→ **SOURCE EXTRACT**
-=-=-

"I've been asked to say a few words to you Earth people about the stars"
October 27, 2017 3:17 AM   Subscribe

In 1967, Leonard Nimoy released a space synth-lounge album as Mr Spock.

Mr Spock's Music from Space was Nimoy's first studio album, released by Dot Records.

He followed it up in 1968 with The Two Sides of Leonard Nimoy, a combination of Spock songs on Side A, and pop, country and love songs on Side B.

A few gems:
- The dulcet spoken word lullaby Twinkle, Twinkle Little Earth from Music From Space.
- Spock throws some shade in Highly Illogical from The Two Sides of Leonard Nimoy.
- The extremely zen Spock Thoughts from The Two Sides of Leonard Nimoy.
- Not Trek Special Mention: The extremely groovy music video of The Ballad of Bilbo Baggins and this charming live rendition.
posted by His thoughts were red thoughts (20 comments total) 25 users marked this as a favorite
 


Nice addition!

-=-=-

→ **REQUIREMENT A**
Retype the post about Leonard Nimoy's Spock albums from "- Spock throws" to "charming live rendition.".
→ **REQUIREMENT B**
Answer these questions using the post about Leonard Nimoy's Spock albums:
(i) Which record label released Mr Spock's Music from Space?
(ii) In what year did The Two Sides of Leonard Nimoy come out?
(iii) How many comments does the post have in total?

→ **EXCERPTED RECORDS**
-=-=-

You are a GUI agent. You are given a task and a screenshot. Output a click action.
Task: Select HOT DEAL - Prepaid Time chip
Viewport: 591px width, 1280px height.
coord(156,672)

-=-=-

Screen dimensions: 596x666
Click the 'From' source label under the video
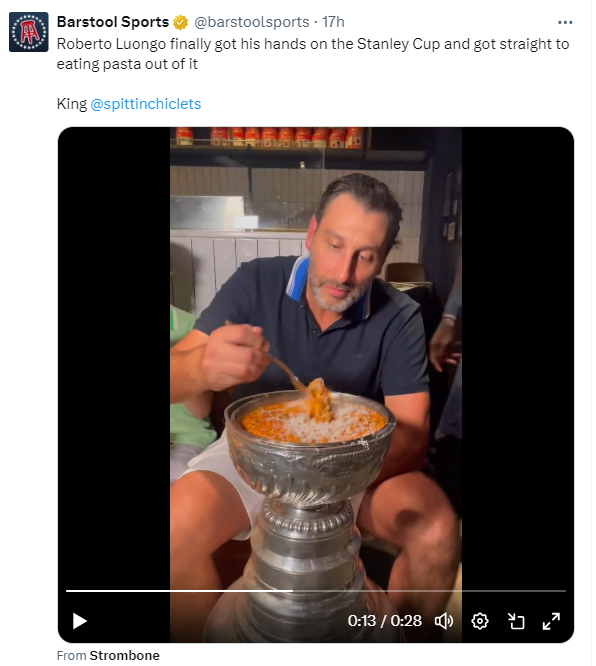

-=-=-

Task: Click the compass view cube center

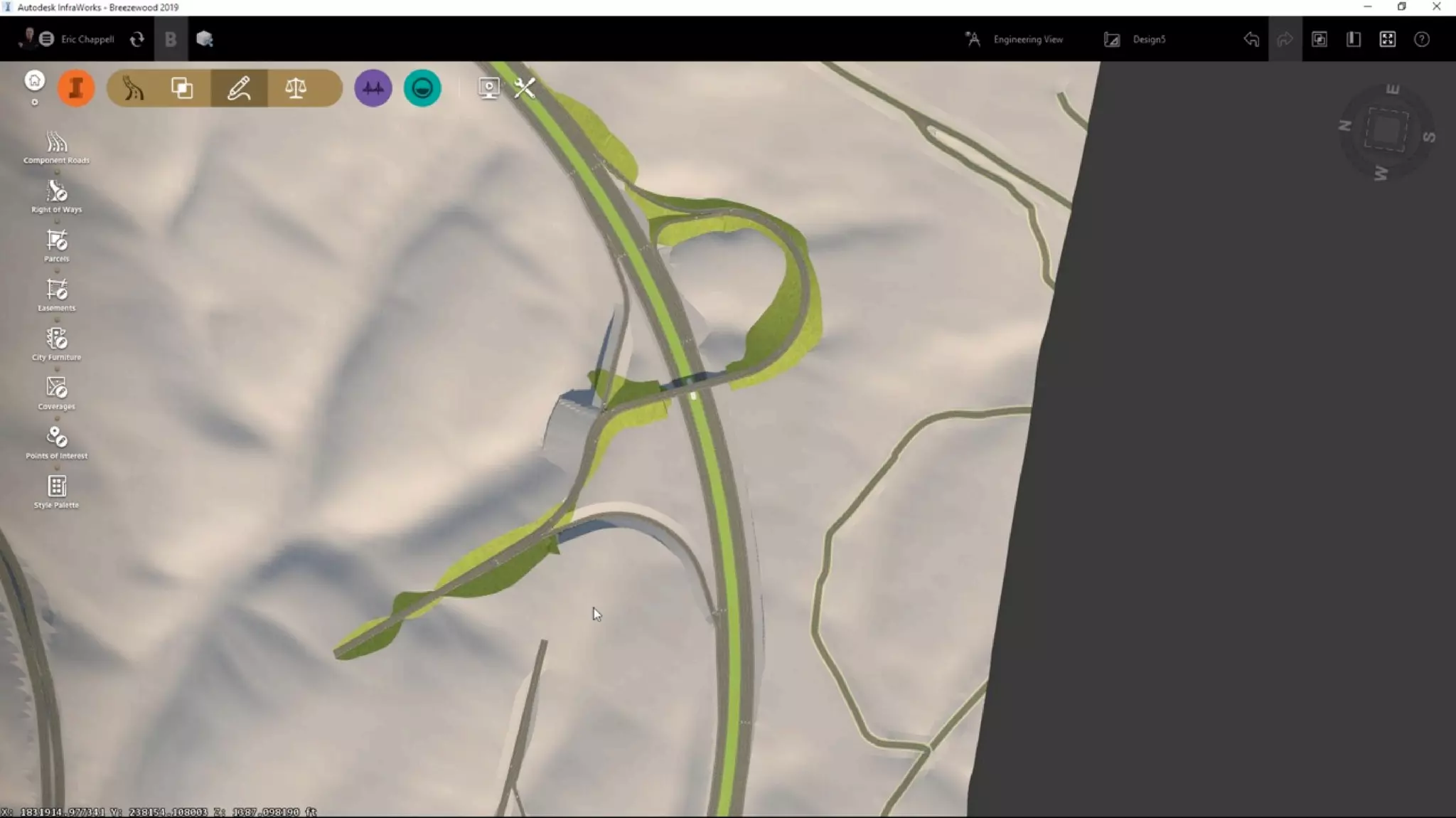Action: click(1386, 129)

-=-=-

→ **FINAL RESULT A**
- Spock throws some shade in Highly Illogical from The Two Sides of Leonard Nimoy.
- The extremely zen Spock Thoughts from The Two Sides of Leonard Nimoy.
- Not Trek Special Mention: The extremely groovy music video of The Ballad of Bilbo Baggins and this charming live rendition.

→ **FINAL RESULT B**
(i) Dot Records
(ii) 1968
(iii) 20